Wednesday, May 08, 2013

truss

truss traces library and system calls and signal activity for a given process. This can be very useful in seein where a program is choking.

In order to be able to use truss output, it is important to understand some basic vocabulary:

  • brk() requests memory during execution.
  • exec() opens a program.
  • fcntl() performs control functions on open files.
  • fstat() obtains information about open files.
  • getdents64() reads directory information.
  • ioctl() performs terminal I/O.
  • lstat() obtains file attributes.
  • mmap() maps the program image into memory.
  • open() opens a file. It returns a number which is referenced when the file is used.
  • write() writes to an open file/device.

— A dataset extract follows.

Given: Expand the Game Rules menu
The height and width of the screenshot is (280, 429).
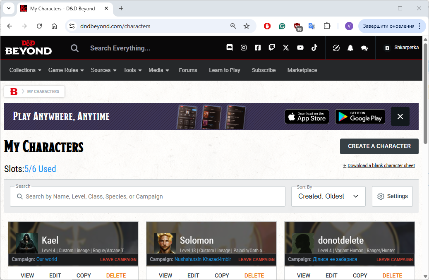Looking at the screenshot, I should [x=66, y=70].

Obviously, this is only a subset of the system calls seen in truss output, but this subset is usually sufficient to figure out what is going on. Other system calls can be looked up in the vendor web pages or man pages.

In most cases we will be looking for error messages in the truss output. These entries will contain the string "Err" in the last column of the output.

These errors can be categorized as system call errors or missing file errors. Many missing file errors are the result of a library not being in a directory early in the LD_LIBRARY_PATH or something of the sort. If the truss output shows a successful open() (or whatever) of the file name later in the process, that is probably not your culprit.

System call errors can be interpreted by looking at the man page of the specific system call or examining the file /usr/include/sys/errno.h.

Sometimes you need more information than truss offers. Dtrace offers a finer-grained method for examining every aspect of a process's functioning.